> _TASK BRIEF_
Find the line with "Home (44, 113)" in the entries below, then reproduce it and every line after it down to and including the line with "#Copamérica2024 (409, 75)", exactly.

> _DATA IN THIS EXERCISE_
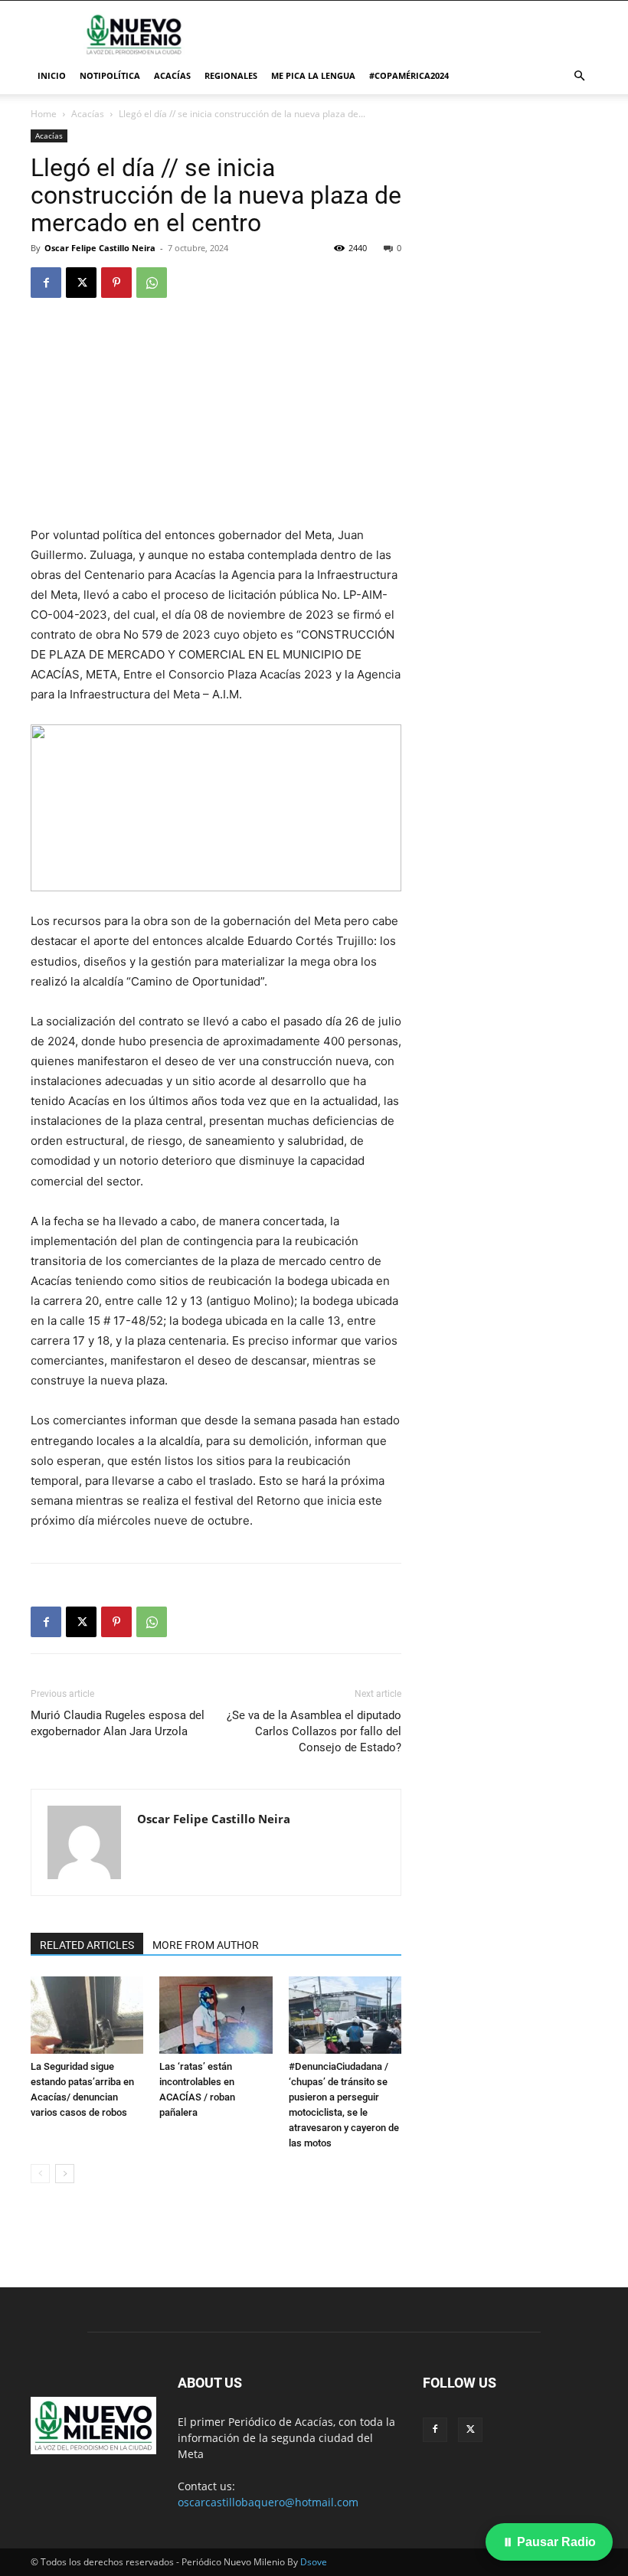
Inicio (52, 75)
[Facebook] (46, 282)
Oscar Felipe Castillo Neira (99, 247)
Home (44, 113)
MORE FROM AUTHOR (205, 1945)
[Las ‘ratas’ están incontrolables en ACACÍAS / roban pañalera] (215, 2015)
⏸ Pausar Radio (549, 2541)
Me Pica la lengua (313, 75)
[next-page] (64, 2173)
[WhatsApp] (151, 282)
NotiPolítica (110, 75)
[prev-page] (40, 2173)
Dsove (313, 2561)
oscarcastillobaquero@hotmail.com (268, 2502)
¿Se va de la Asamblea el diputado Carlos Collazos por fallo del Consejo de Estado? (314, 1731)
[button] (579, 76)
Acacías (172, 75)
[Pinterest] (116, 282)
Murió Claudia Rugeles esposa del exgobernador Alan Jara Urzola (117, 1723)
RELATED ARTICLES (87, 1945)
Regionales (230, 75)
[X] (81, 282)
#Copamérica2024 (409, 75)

==

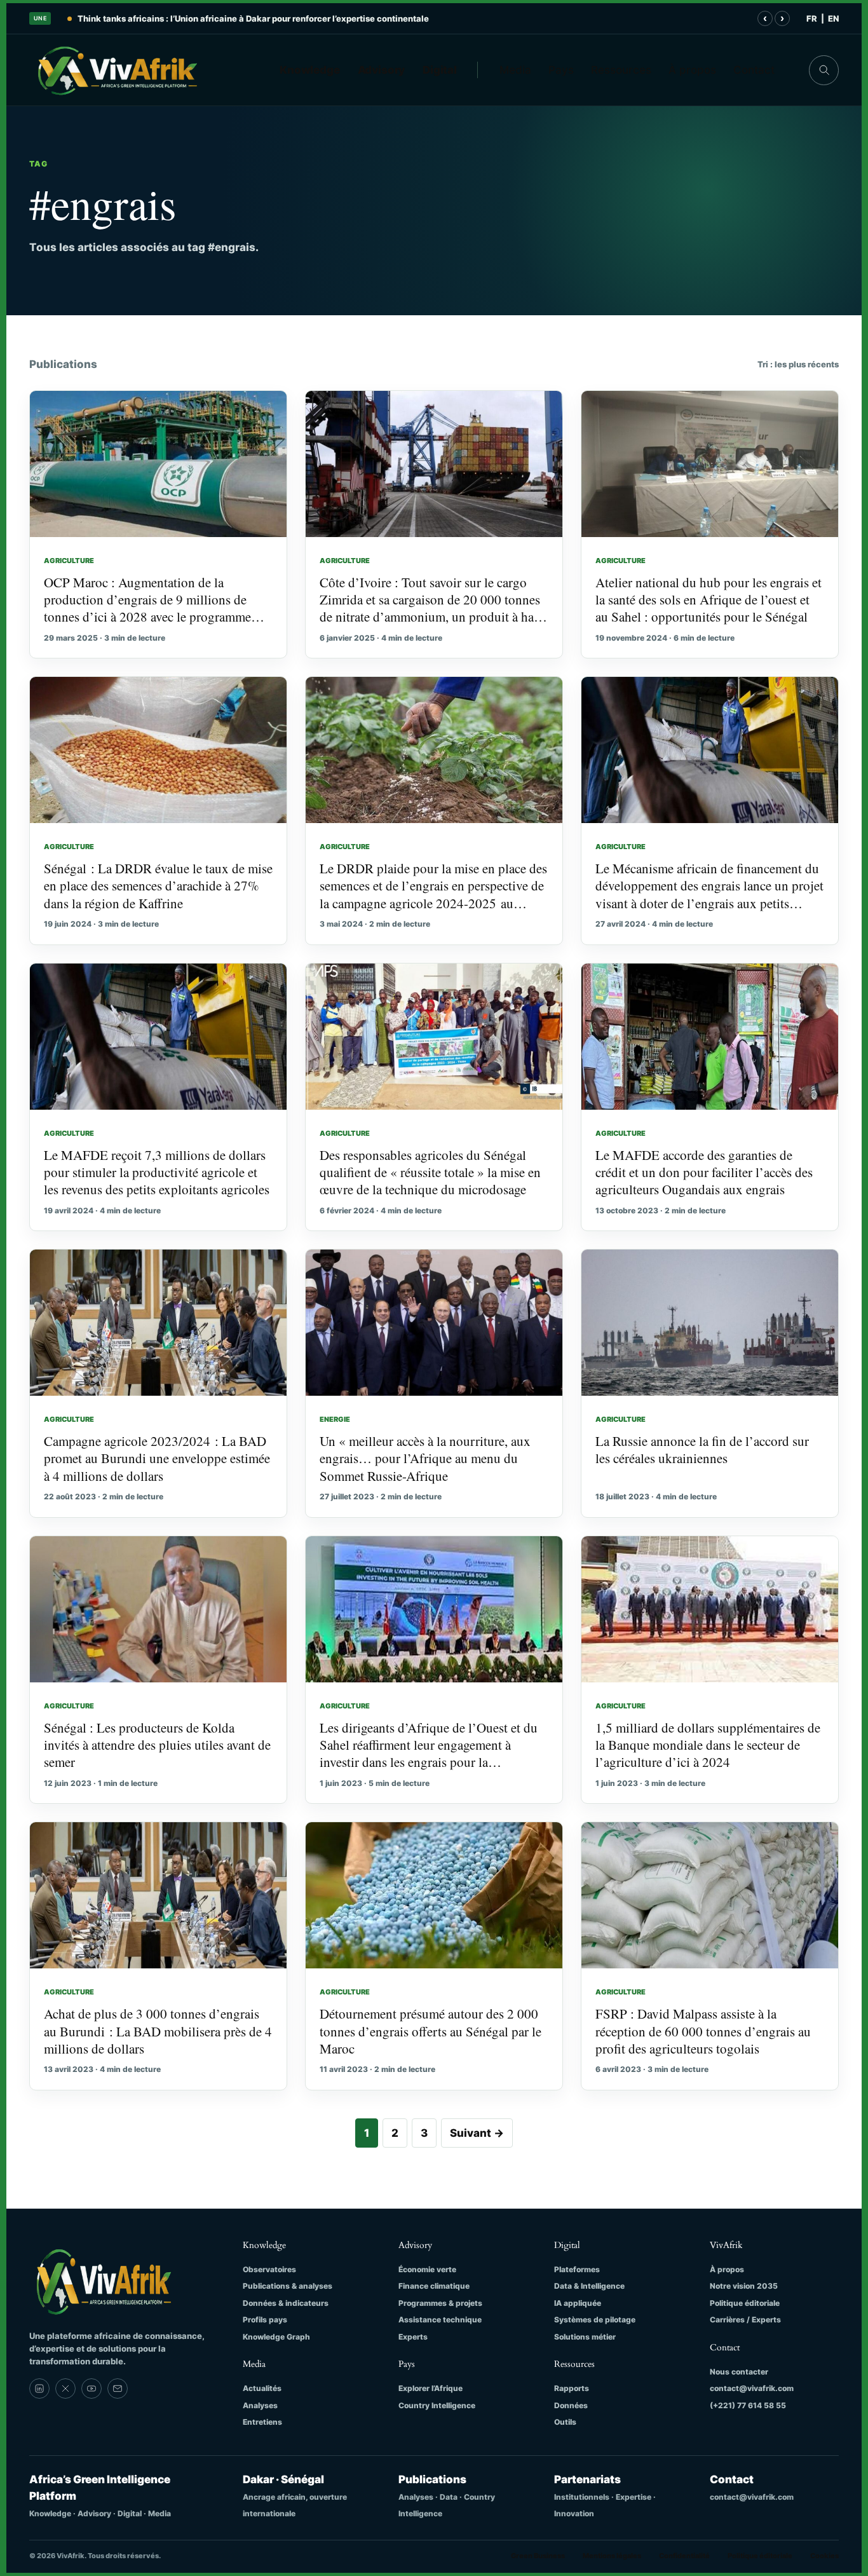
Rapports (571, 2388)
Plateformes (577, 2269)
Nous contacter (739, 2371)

> _EXERCISE SOLUTION_
Home (44, 113)
MORE FROM AUTHOR (205, 1945)
[Las ‘ratas’ están incontrolables en ACACÍAS / roban pañalera] (215, 2015)
⏸ Pausar Radio (549, 2541)
Me Pica la lengua (313, 75)
[next-page] (64, 2173)
[WhatsApp] (151, 282)
NotiPolítica (110, 75)
[prev-page] (40, 2173)
Dsove (313, 2561)
oscarcastillobaquero@hotmail.com (268, 2502)
¿Se va de la Asamblea el diputado Carlos Collazos por fallo del Consejo de Estado? (314, 1731)
[button] (579, 76)
Acacías (172, 75)
[Pinterest] (116, 282)
Murió Claudia Rugeles esposa del exgobernador Alan Jara Urzola (117, 1723)
RELATED ARTICLES (87, 1945)
Regionales (230, 75)
[X] (81, 282)
#Copamérica2024 (409, 75)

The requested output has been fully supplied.